Au tribunal judiciaire de Paris,
Visiblement nerveuse, Adèle Haenel mâche du chewing-gum et tourne en rond derrière les bancs des parties civiles. L’audience n’a pas encore commencé ce lundi après-midi, lorsque le prévenu, Christophe Ruggia, 59 ans, arrive également dans la salle 2-01 du tribunal judiciaire, pleine à craquer. Un peu avant 14 heures, le président du tribunal, Gilles Fonrouge, commence la lecture de son rapport. L’actrice de 35 ans regarde avec insistance le cinéaste qu’elle accuse de harcèlement et d’agression sexuelle. Les coudes posés sur la tablette, le prévenu évite de croiser son regard noir. Il se tourne vers le magistrat qui évoque les « attouchements », les « gestes tactiles, ambigus » et les « déclarations d’amour » du réalisateur à la jeune actrice après le tournage du film. Les Diablesquand elle avait environ douze ans.

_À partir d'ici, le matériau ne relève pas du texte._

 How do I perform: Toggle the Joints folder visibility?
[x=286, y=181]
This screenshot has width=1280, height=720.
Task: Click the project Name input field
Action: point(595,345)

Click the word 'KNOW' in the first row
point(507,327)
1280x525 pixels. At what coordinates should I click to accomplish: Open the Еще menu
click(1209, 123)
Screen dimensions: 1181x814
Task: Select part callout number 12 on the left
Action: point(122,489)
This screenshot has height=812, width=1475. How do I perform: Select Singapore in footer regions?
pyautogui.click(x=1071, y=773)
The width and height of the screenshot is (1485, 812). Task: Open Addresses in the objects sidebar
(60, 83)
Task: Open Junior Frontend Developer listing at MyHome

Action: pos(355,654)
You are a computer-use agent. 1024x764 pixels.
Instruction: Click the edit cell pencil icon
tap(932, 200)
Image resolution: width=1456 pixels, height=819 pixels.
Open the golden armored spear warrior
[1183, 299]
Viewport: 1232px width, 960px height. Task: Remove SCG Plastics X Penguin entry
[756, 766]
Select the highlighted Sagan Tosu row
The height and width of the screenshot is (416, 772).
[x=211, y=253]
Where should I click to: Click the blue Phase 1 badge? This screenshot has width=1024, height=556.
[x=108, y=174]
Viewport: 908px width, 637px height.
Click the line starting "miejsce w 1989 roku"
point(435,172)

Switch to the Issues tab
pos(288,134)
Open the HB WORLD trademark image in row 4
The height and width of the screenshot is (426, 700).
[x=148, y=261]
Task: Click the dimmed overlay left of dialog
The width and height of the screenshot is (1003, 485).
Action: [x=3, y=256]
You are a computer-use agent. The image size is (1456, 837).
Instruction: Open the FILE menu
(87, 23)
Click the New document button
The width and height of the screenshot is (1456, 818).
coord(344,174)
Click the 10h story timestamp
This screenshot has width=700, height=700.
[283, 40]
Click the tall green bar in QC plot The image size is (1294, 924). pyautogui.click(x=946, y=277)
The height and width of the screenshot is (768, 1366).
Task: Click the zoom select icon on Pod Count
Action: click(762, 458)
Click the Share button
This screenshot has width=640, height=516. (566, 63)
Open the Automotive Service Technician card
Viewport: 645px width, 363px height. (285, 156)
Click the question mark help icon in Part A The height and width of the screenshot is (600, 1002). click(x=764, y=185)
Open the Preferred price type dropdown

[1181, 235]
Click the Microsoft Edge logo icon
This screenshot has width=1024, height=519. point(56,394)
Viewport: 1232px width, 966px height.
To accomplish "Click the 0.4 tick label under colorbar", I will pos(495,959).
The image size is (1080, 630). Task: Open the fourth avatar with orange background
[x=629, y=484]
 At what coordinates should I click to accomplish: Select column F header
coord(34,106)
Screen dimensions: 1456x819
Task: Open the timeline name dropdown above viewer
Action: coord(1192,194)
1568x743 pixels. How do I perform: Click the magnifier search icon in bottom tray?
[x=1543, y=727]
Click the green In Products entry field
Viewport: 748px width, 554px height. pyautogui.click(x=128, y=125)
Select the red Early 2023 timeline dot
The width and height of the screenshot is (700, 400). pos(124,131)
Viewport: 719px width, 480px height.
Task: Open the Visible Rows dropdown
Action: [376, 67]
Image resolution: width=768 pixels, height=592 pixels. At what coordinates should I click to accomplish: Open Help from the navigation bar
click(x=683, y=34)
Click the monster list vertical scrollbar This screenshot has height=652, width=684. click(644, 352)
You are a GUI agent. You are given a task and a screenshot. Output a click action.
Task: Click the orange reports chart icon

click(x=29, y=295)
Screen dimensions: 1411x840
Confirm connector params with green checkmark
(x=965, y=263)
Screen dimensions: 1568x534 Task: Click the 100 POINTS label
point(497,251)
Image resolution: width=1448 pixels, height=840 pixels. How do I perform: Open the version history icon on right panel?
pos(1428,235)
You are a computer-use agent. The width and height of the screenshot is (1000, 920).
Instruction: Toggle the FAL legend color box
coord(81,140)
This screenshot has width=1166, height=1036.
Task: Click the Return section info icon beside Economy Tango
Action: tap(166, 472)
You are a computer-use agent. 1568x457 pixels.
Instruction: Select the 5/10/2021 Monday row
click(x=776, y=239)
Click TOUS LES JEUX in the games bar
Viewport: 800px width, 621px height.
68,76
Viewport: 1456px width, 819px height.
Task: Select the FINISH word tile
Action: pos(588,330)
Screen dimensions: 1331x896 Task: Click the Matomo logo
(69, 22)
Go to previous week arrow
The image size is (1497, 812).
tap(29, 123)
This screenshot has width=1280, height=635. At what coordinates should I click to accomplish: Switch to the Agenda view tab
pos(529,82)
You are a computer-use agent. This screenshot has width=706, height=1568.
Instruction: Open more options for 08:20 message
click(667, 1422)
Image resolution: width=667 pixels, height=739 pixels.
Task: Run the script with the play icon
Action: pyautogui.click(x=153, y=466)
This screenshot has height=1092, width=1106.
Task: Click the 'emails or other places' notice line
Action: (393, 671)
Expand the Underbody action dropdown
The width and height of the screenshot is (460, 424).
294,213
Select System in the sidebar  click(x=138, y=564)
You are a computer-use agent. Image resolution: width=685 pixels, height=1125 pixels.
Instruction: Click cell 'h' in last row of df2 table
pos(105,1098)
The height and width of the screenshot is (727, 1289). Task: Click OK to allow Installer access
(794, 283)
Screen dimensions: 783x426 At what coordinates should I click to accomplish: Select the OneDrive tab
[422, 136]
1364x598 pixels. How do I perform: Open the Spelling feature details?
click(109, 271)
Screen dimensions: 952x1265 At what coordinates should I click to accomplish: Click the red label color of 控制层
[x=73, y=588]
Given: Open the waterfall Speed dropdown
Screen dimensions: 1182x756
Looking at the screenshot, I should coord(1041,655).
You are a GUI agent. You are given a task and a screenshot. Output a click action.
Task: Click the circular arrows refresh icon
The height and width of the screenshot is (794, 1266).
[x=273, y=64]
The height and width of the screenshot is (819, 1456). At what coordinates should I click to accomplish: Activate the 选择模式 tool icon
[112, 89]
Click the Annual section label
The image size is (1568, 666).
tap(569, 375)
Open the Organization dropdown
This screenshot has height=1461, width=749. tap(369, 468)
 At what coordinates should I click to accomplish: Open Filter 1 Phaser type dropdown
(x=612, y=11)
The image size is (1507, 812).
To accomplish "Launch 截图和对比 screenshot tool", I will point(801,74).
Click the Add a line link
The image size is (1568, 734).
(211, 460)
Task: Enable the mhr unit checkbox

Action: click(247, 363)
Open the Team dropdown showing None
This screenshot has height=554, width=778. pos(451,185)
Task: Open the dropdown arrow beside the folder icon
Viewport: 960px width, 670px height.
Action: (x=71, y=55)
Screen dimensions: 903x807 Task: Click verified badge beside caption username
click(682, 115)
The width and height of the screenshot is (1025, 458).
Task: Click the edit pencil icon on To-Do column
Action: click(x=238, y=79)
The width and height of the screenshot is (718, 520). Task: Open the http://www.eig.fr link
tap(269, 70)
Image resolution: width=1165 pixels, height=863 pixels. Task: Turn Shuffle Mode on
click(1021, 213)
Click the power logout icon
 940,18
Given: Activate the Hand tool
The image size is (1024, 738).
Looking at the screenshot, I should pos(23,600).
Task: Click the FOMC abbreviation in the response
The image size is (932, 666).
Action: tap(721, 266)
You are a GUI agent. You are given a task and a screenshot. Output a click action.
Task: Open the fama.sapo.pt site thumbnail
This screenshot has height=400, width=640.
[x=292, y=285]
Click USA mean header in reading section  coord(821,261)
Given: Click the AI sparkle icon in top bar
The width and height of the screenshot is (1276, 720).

Soudain, quelques larmes coulent sur les joues rouges de la jeune femme, chemise grise et pull noir sans manches. Un stylo dans la main gauche, elle se lève et griffonne quelques notes sur une feuille de papier. Elle le pose et attrape un mouchoir lorsque la pièce plonge dans l’obscurité. Adèle Haenel regarde avec difficulté les sept extraits du film diffusés sur grand écran où l’on la voit nue. Après une suspension d’audience, le président appelle Christophe Ruggia à la barre et lui demande de “livrer une réflexion” sur la relation qu’il entretenait avec sa jeune actrice sur le tournage du film. Le prévenu “a pris conscience” que l’actrice “avait été choquée”, “traumatisée”, par le tournage. Il y a eu « des scènes difficiles à jouer », reconnaît-il. Le personnage interprété par Adèle Haenel est autiste et découvre sa sexualité. “Avec Adèle, il y avait une préparation spécifique avant chaque prise”, explique-t-il, précisant avoir observé “pendant deux ans” une jeune femme autiste dans un hôpital parisien.
“Elle s’est radicalisée”
« Entre 2001 et 2005, avez-vous eu une relation amoureuse avec une femme adulte ? » demande le président Fonrouge. «Pas une relation continue», répond le prévenu. Selon lui, Adèle Haenel « pense » désormais qu’il était « amoureux d’elle » à l’époque car il était « fasciné » par l’actrice qu’elle était. Les gestes qu’il a faits n’avaient “rien à voir” avec ceux qu’il aurait eu avec une femme adulte, assure le réalisateur, reconnaissant qu’ils étaient tous les deux “très proches” sur le plateau. Il aurait dû le « cadrer » davantage, dit-il. « En effet, quand elle est venue sur mes genoux, j’aurais dû lui dire non, par exemple. » Il a du mal à justifier pourquoi il a invité la jeune fille chez lui presque tous les samedis après-midi. “Je n’ai aucune demande de sa part, dans ma tête j’imagine fonder une famille de cinéma”, raconte le prévenu, ajoutant qu’Adèle Haenel était “demandée” pour apprendre et parler cinéma avec lui. «Souvent, c’est elle qui traîne» chez lui parce qu’elle ne veut pas sortir.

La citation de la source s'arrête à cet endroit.